Task prompt: Decide whether each statement agrees with the biography below, answering yes or no and quoting the exact words of the text that decide it. 1. The writer's family came from Eastern Europe during the fall of communism. 2. The writer's parents bought a house in Vancouver. 3. The writer had many friends in primary school.

Document extract:
────────────────────
Biography

I would consider myself:

  1. A tech optimist: I think that salvation lies in technological growth, and that continuing to build on the advancements of our forefathers will solve most of our problems (including the environment, our current political enmity, etc).
  2. A socialite: I'm great at meeting people and building relationships. I'm usually referred to as "outgoing", and my friends are often impressed at how easily I strike up conversations with strangers.
  3. An opportunist: Although I like to think that my career choices have been deliberate and well-planned, most of my successes involve me stumbling on, and then taking advantage of, short term opportunities. I have yet to build anything particularly noteworthy.

A brief history

How did I become the above? Here's a walk through my 28-odd years, with an emphasis on my career.

My early life

My family immigrated from Eastern Europe during the fall of communism, and they struggled greatly when they first arrived. The abrupt transition in economic systems, combined with unfortunate personal circumstances, led to some terribly difficult financial times.

Money was tight for most of my childhood. But my parents were gracious enough to never let me know it. They worked several jobs, often fourteen or fifteen hours a day, yet still found moments to spend with me in the evenings or early mornings. I can't remember either of them ever complaining.

Because of that work, they were able to claw themselves out of debt. They eventually purchased a modest apartment at the beginning of a real estate boom in Vancouver, B.C, which helped cement us firmly in the middle class. After I was ten or so, money stopped being the major pressing concern.

School

When I was 7, my teacher recommended I skip the fourth grade. The next year, she suggested I skip another, but my parents relented, saying that it would stunt me socially. I think they were right.

All I did in primary school, really, was read. I'd prowl the library every morning and afternoon (usually gravitating to the fiction section) and devour every story I could find. This was academically beneficial, but socially isolating—I didn't have many friends and spent most of my recreational time alone.
────────────────────
Available data:
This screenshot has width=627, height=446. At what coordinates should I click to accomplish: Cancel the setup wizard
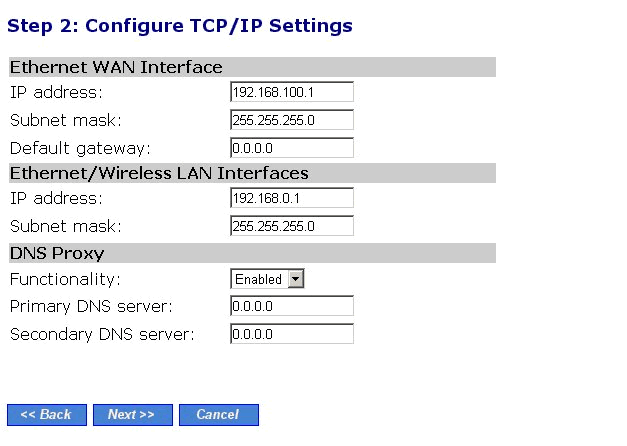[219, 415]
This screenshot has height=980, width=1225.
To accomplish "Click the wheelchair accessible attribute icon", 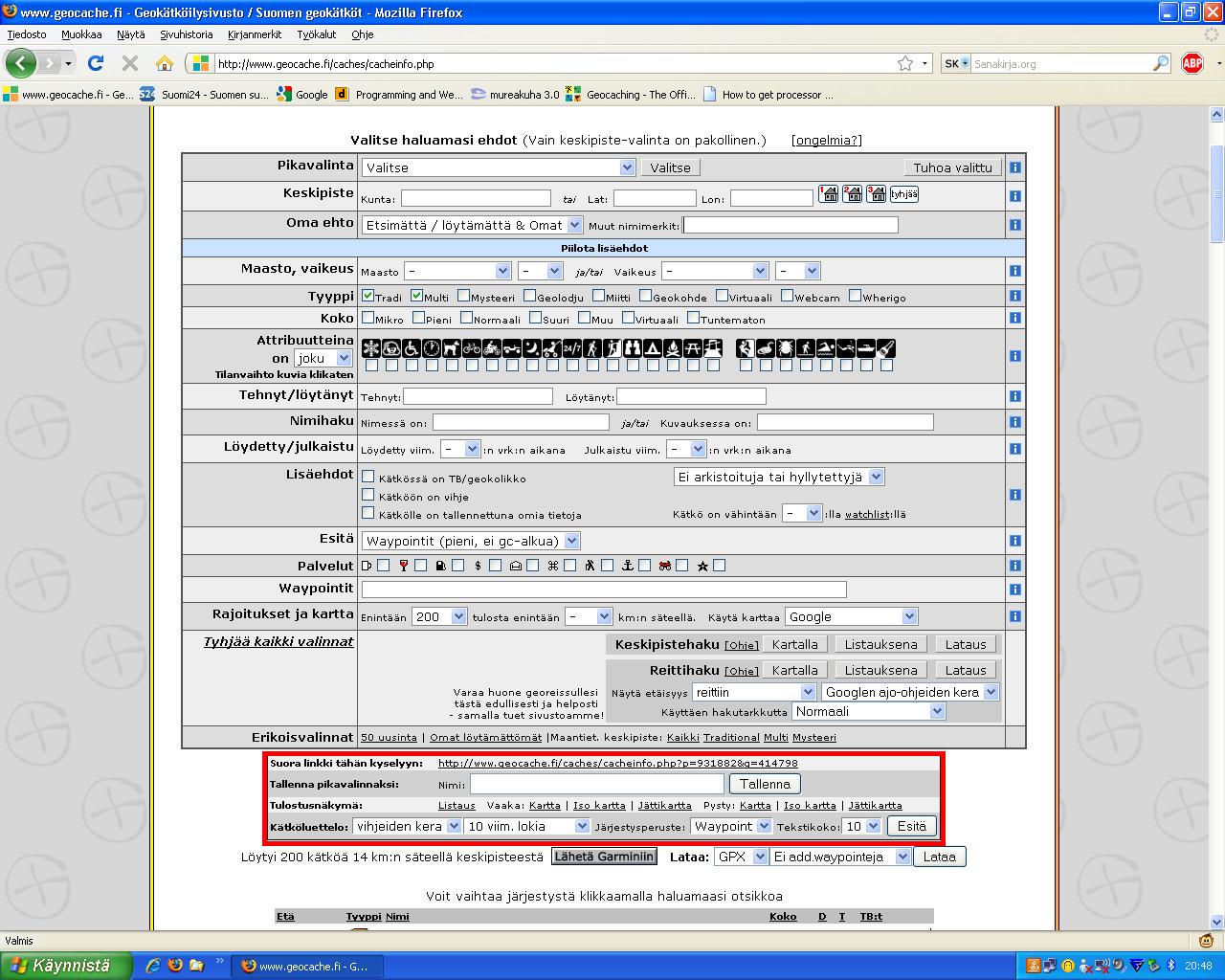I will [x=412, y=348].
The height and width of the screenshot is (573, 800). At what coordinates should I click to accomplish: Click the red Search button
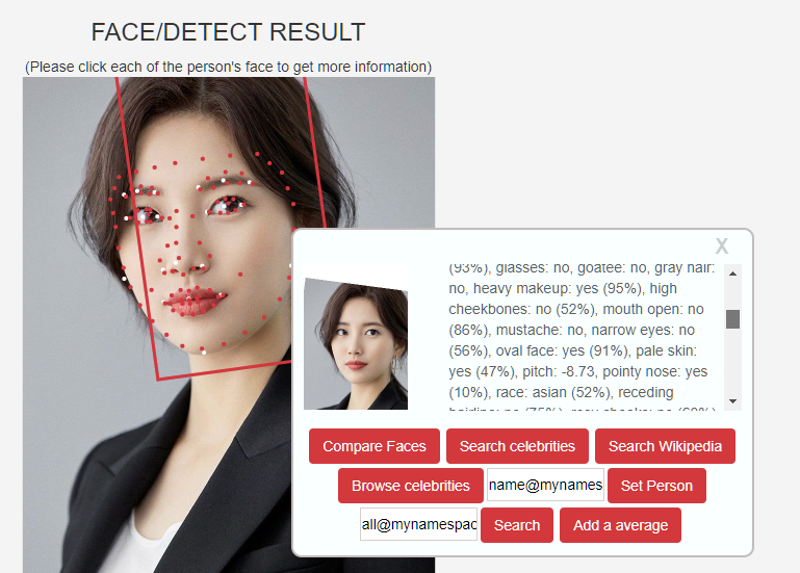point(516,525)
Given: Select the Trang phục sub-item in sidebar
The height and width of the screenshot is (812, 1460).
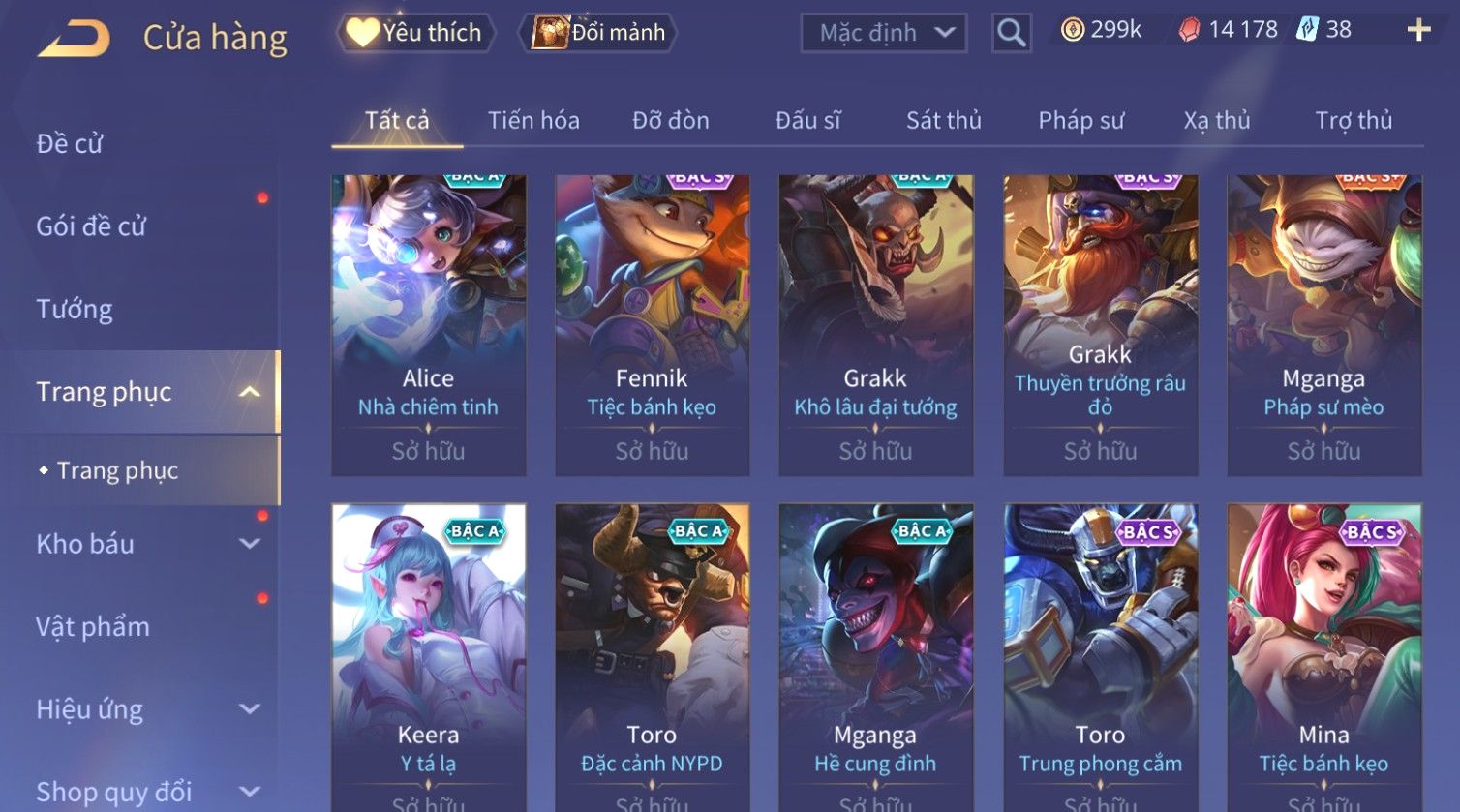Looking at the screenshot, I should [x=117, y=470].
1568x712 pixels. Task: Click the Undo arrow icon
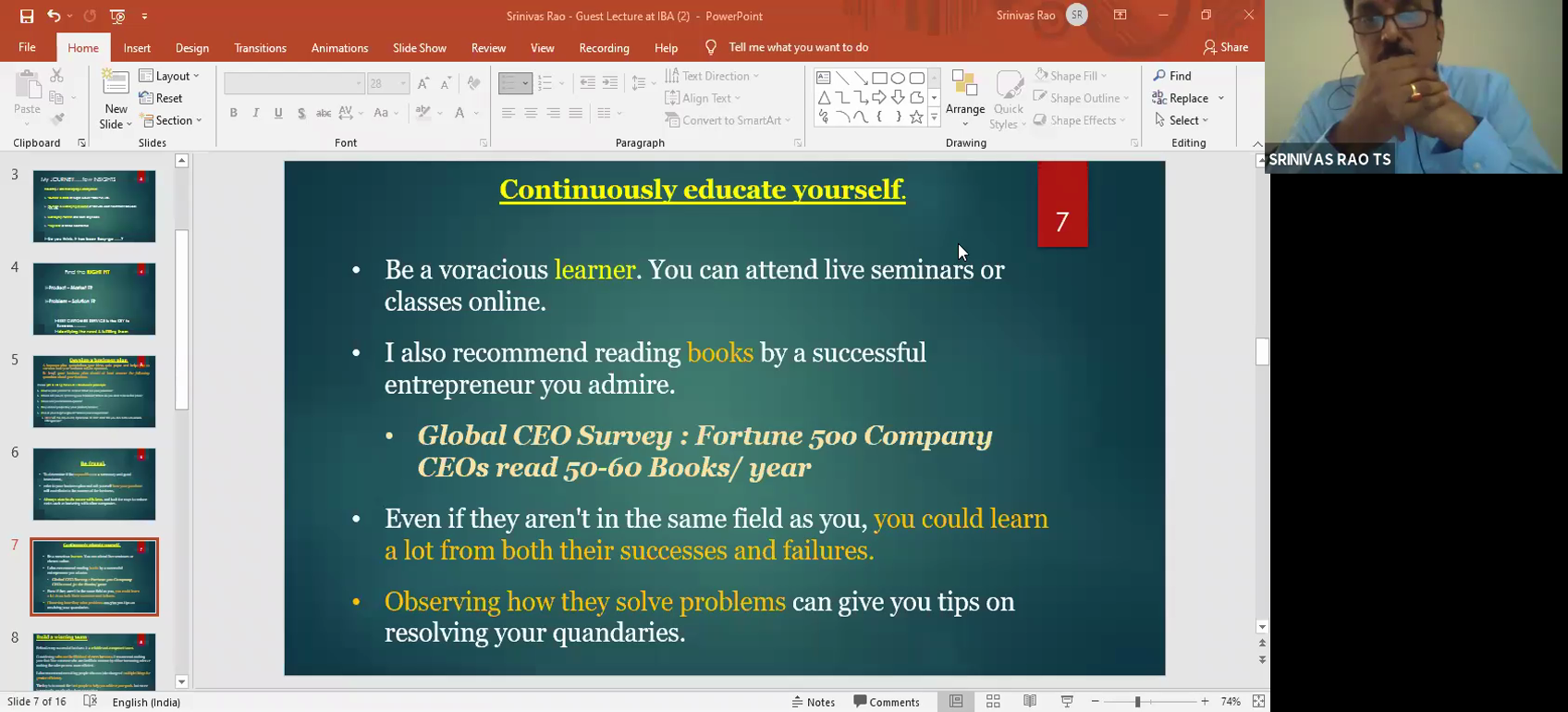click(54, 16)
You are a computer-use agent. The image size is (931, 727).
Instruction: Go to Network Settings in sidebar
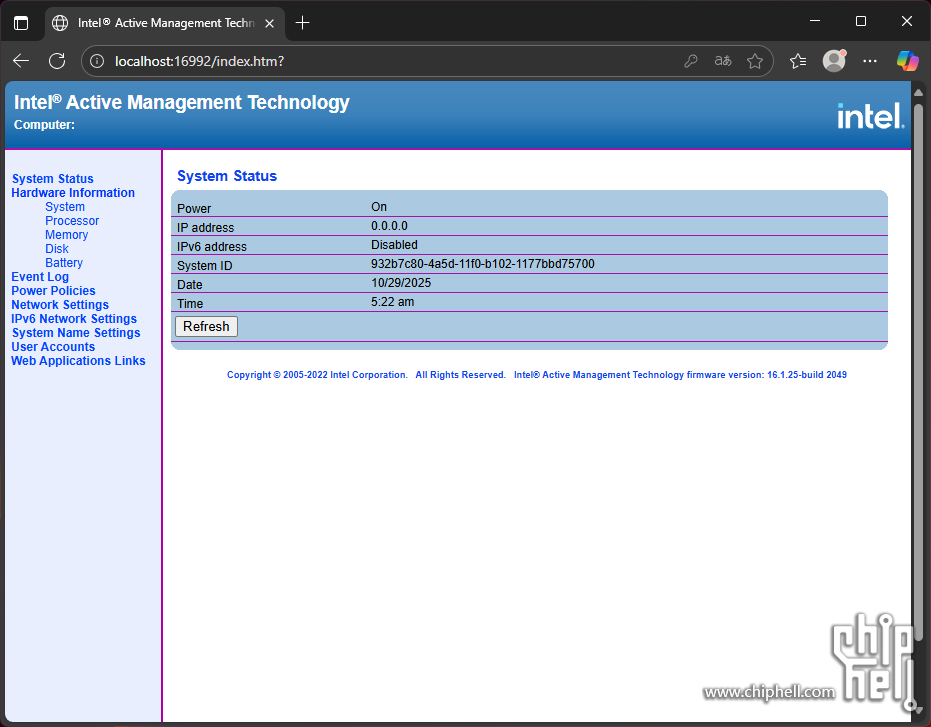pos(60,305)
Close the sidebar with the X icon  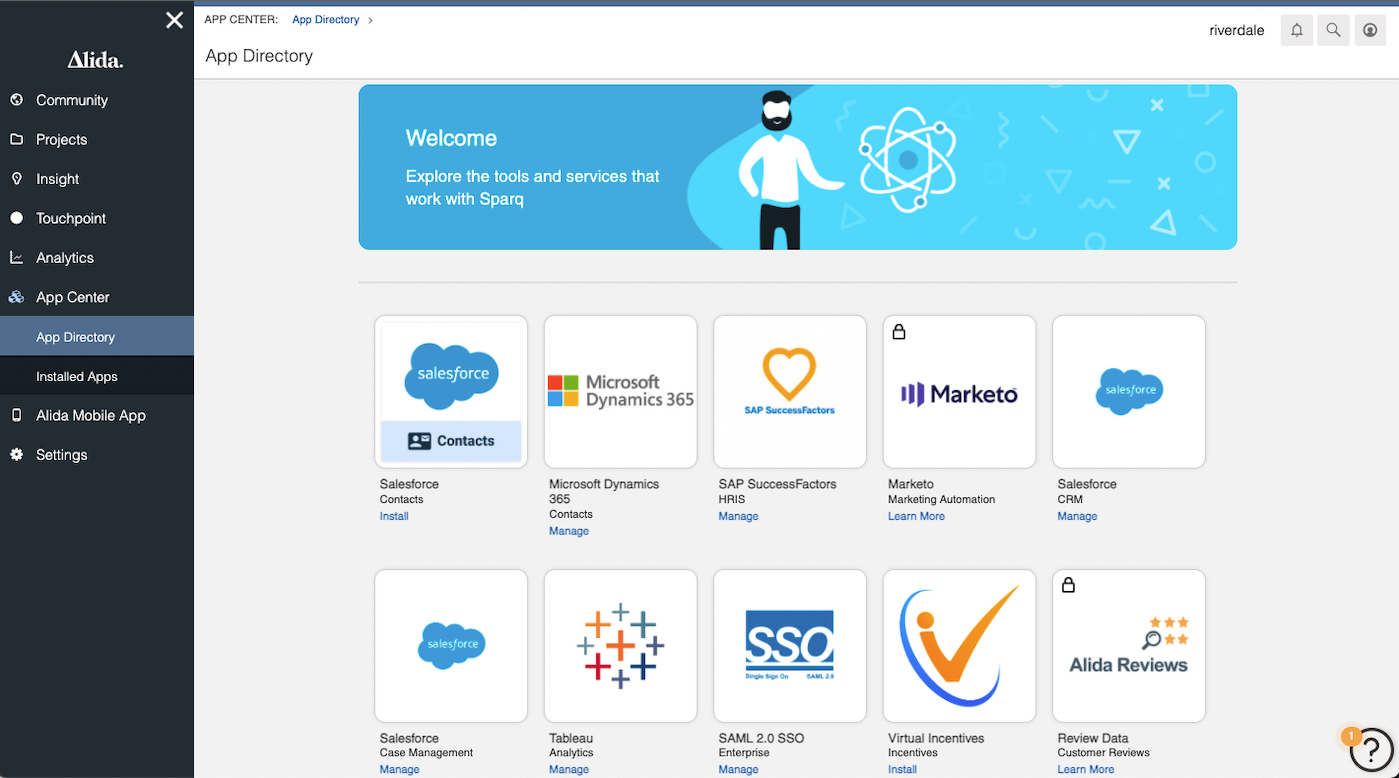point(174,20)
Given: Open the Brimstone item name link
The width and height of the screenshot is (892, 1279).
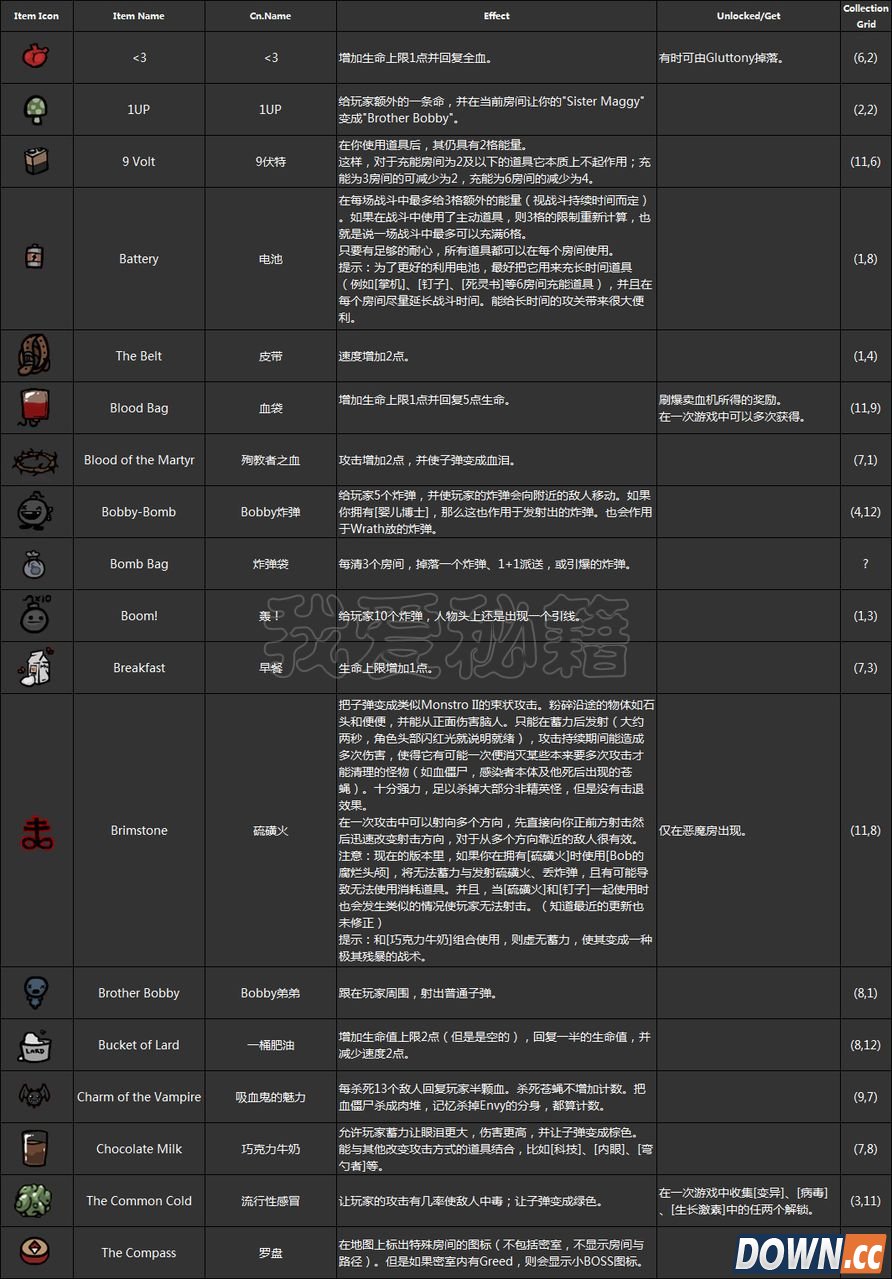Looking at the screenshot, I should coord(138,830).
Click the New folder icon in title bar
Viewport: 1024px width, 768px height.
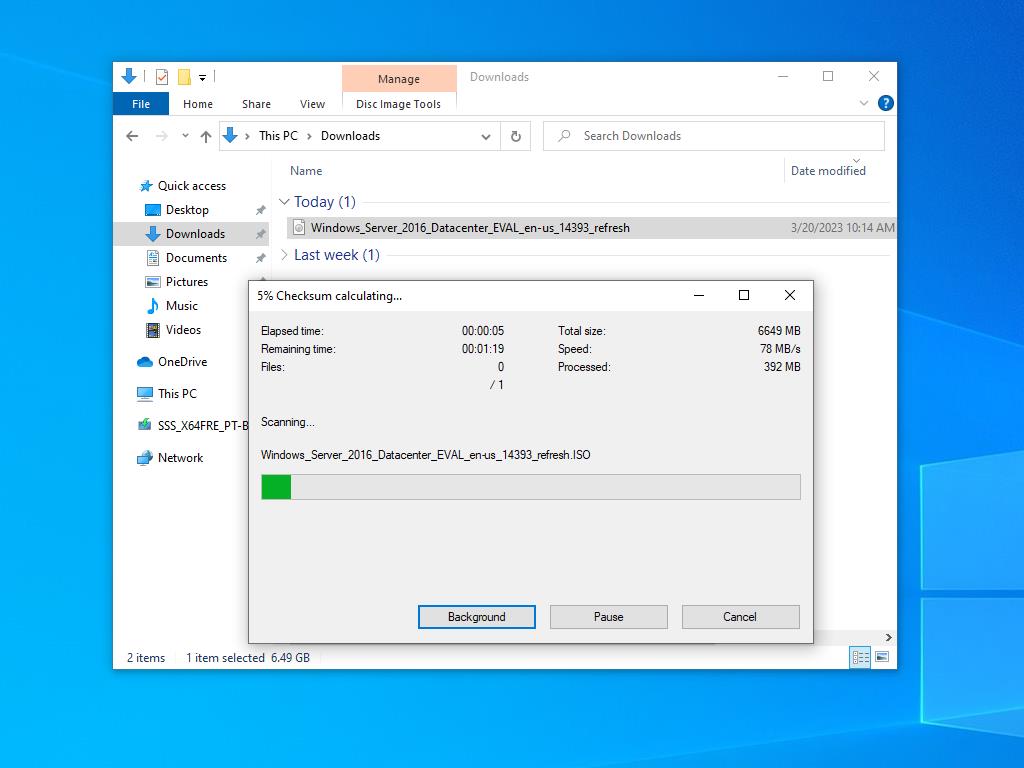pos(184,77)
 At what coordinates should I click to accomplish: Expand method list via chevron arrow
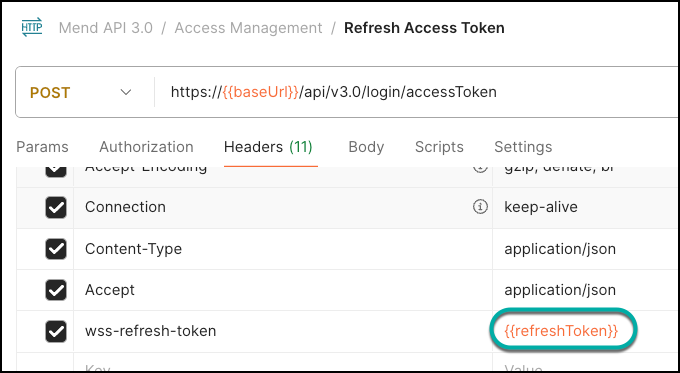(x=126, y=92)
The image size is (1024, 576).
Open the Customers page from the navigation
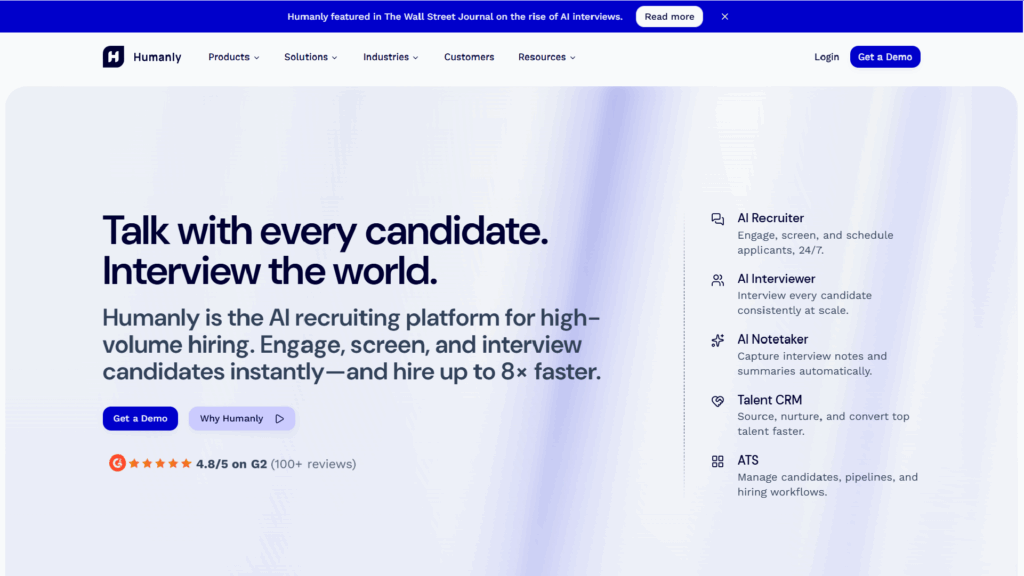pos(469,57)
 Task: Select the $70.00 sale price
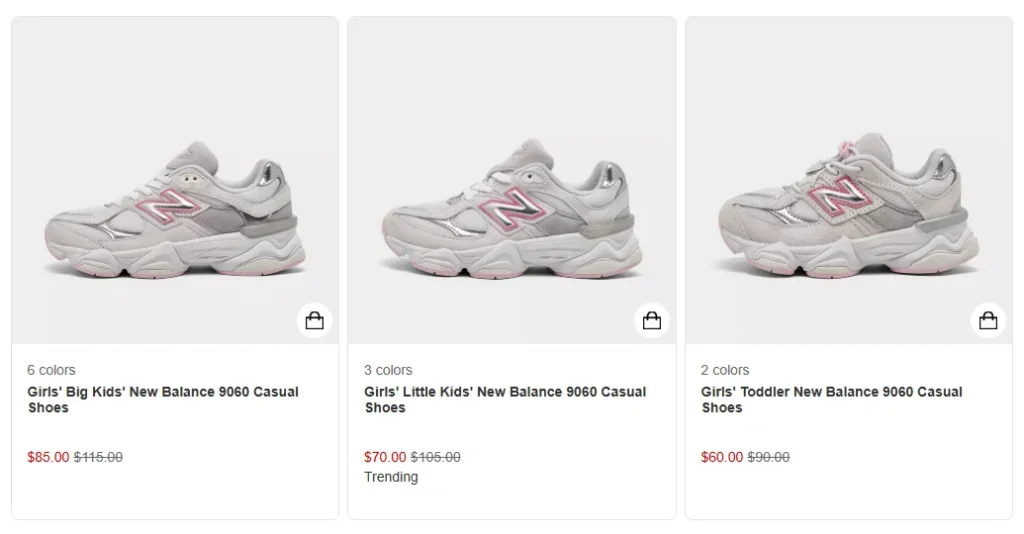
────────────────────
Exercise response:
1. Yes: "My family immigrated from Eastern Europe during the fall of communism"
2. No: "They eventually purchased a modest apartment at the beginning of a real estate boom in Vancouver, B.C"
3. No: "I didn't have many friends and spent most of my recreational time alone"